◆ **課題 1**
映画『XYZマーダーズ』を紹介する文章を読み、次の問いに答えてください。
(a) 本作品は何年の作品で、監督は誰ですか。
(b) 監督のデビュー第1作の題名は何ですか。
(c) 題名の「マーダーズ」は何を意味すると述べられていますか。
◆ **課題 2**
映画『XYZマーダーズ』を紹介する文章の続きを、最後の文の後から書き継いでください。

◆ **読解用抜粋**
=====
10点映画シリーズ、あと3本だぁ!

『XYZマーダーズ』
1985年サム・ライミ監督作品。
いまや『スパイダーマン』シリーズで超リッチになっちゃった監督のデビュー第2作。
1作目は、スプラッターホラーの金字塔『死霊のはらわた』。
当時23歳のライミ監督は、あまりにも手垢にまみれたプロットを逆手にとって、
斬新な演出と映像で、新感覚なホラーを作り出した。
そんな監督の第2作である本作品。
タイトルも、マーダーズ=殺人者。
ワシの勘違いだったのかも知れないけど、公開前のうたい文句としては、
あの監督のホラー第2弾!
そんな感じで売り出していたと思う。

さあ、期待も胸に作品を鑑賞すると…
確かに、殺人シーンがあるものの…
あれ?あれ?
何だか違う。
期待していた展開じゃない。
だけど…
面白い!
=====
保存データ項目

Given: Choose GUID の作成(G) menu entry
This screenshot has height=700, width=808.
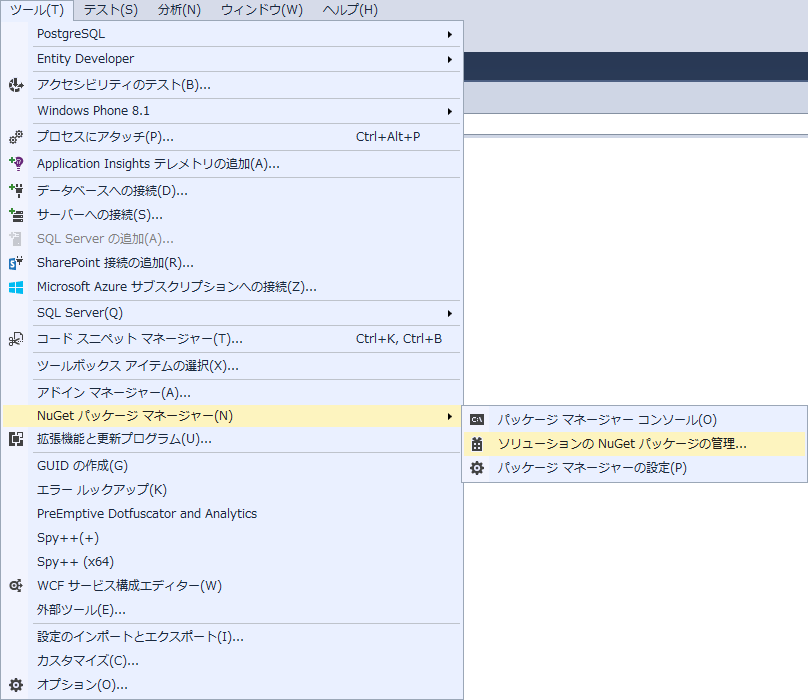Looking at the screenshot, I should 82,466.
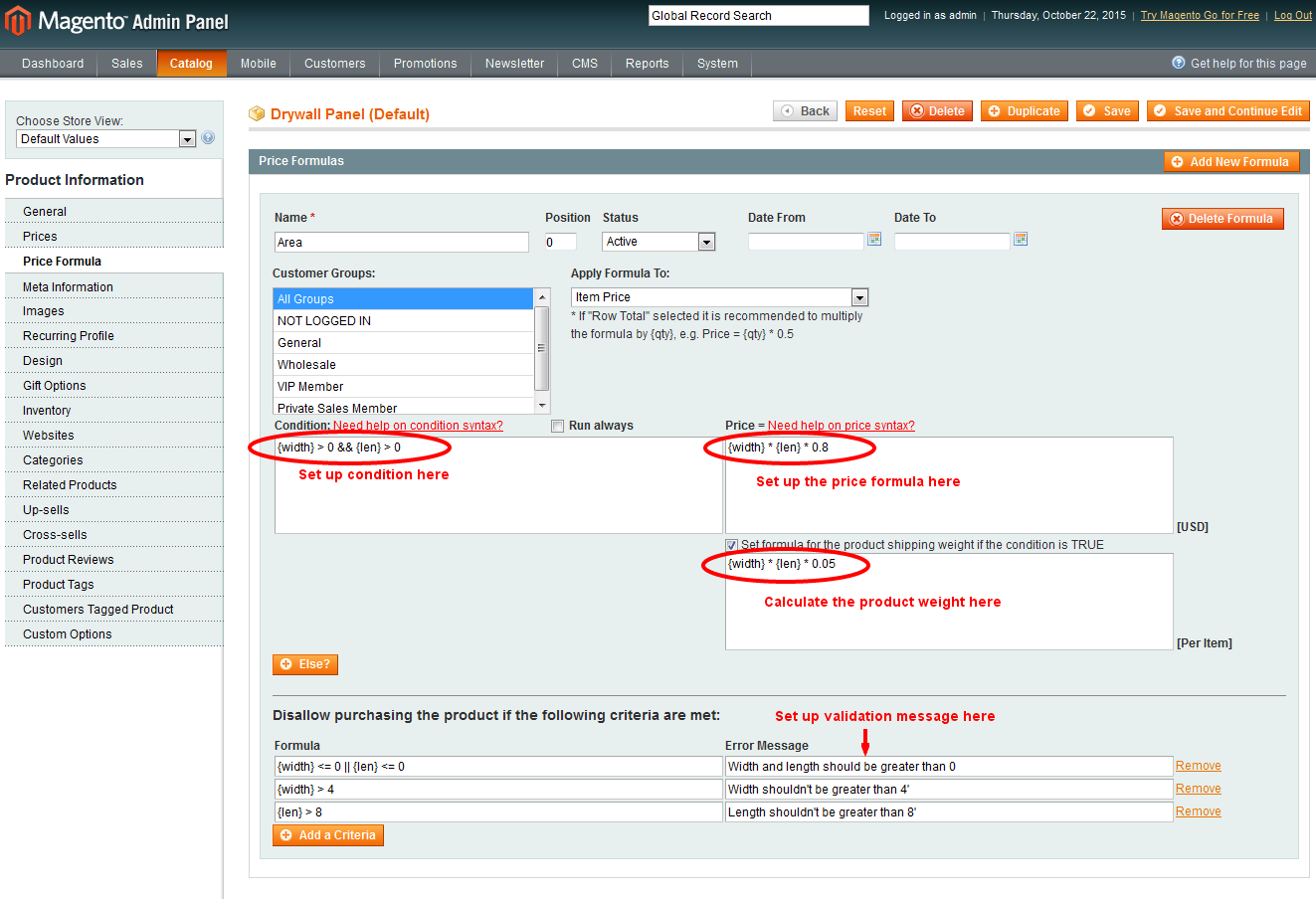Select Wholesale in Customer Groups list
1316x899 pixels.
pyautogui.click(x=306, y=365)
=====
◆ **解答 1**
(a) 1985年の作品で、監督はサム・ライミです。
(b) 『死霊のはらわた』です。
(c) 殺人者です。

◆ **解答 2**
面白すぎる!!

ホラーの要素もないわけじゃないけど、むしろヒッチコックを思わせるサスペンス
さらに、バスター・キートンを彷彿されるオーセンティックなハイテンポなアクション
また、気弱な主人公の青年の淡い恋心と、それから展開する洒落たラブコメ
そして事もあろうか、ハリウッドの黄金時代をも感じさせるミュージカル
いやいや、とてつもいない傑作コメディ

出演者の名前を書くまでもないほどの無名のキャストと、想像される低予算。
そんな作品なのに、見事なまでにアメリカの娯楽映画の要素がすべてつまっているのだ。

恐るべし、監督の才能!

そして極めつけはエンディンクの見事さ。
この作品の冒頭での、意味不明のシスターたちの車の暴走シーンが、
キッチリとした伏線となって立ち上がる。
果たして、その意味は?

時をかける少女』でのエンディングを絶賛したワシであるが、
この作品のエンディングも見事。

あまりにも気持ち良く、劇場をあとにする事が出来ます。
至福の瞬間…

そして、エンディングロールの途中で席を立たないように。
最後におまけもありますから。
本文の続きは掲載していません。